For virtual functions resolution is done at runtime. When you have an instance of an object the resolution of which method to call is known only when the program is running because only at runtime you know the exact type of this instance. For non-virtual functions this resolution can be done at compile time because it is known that only this method can be called and there cannot be child classes overriding it. Also that's why virtual method calls are a bit slower (absolutely negligibly but slower than non-virtual method calls). This article explains the concept in more details.
Usually virtual functions are resolved during runtime. The reasons are obvious: you usually don't know what actual object will be called at the call site.
Base *x; Derived *y;
Call1(y);
void Call1(Base *ptr)
{
ptr->virtual_member();
// will it be Base::virtual_member or Derived::virtual_member ?
//runtime resolution needed
}
Such situation, when it's not clear what function will be called at the certain place of code, and only in runtime it's actually determined, is called late binding.

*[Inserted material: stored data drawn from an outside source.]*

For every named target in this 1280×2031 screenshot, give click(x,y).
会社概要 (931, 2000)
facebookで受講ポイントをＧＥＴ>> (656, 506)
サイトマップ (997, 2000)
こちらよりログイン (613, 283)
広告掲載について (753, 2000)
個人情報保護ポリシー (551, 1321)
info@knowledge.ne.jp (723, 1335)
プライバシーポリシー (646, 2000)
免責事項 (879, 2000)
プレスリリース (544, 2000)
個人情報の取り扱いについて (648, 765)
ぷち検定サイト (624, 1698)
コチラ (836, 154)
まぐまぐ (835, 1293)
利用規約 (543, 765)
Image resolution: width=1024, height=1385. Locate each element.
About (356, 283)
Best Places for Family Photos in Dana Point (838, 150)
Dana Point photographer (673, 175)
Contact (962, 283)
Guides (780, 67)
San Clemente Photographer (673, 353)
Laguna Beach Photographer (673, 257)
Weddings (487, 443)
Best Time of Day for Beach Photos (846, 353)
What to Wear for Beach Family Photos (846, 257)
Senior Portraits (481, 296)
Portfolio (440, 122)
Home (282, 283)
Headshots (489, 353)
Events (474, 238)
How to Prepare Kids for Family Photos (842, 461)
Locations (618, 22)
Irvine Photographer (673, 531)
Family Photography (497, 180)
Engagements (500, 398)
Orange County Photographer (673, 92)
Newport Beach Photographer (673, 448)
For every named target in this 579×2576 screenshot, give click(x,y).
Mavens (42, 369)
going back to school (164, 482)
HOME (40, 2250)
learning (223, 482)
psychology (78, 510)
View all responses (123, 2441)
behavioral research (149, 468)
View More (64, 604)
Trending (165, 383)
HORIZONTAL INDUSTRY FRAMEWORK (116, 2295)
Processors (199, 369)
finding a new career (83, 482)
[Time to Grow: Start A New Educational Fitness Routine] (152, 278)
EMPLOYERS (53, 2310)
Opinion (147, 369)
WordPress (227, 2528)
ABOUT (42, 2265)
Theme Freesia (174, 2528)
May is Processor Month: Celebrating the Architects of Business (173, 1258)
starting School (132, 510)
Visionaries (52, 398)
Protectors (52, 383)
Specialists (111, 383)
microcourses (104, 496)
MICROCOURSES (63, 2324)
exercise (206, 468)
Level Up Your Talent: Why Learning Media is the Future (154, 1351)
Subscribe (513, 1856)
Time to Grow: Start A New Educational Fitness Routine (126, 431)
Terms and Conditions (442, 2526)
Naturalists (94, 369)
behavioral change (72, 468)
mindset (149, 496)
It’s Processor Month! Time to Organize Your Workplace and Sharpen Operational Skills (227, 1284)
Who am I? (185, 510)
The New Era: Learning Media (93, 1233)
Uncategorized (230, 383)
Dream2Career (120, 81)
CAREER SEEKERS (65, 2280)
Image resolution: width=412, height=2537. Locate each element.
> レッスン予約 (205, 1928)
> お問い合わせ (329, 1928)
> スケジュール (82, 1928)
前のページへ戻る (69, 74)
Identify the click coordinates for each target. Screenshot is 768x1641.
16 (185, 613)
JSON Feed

However, in certain cases, you may know the function you're going to call. For example, if you don't call by pointer:
Base x; Derived y;
Call2(y);
void Call2(Base ptr)
{
ptr.virtual_member();
// It will always be Base::virtual_member even if Derived is passed!
//No dynamic binding necessary
}
The name lookup, overload resolution and access check for a virtual function call happens at compile time in the 'static' type of the object expression used to invoke the virtual function call (i.e if the object expression is of type pointer or a reference to a polymorphic base class).
The actual function called at run time however depends on the dynamic type of the object expression pointed to by the base class pointer or reference.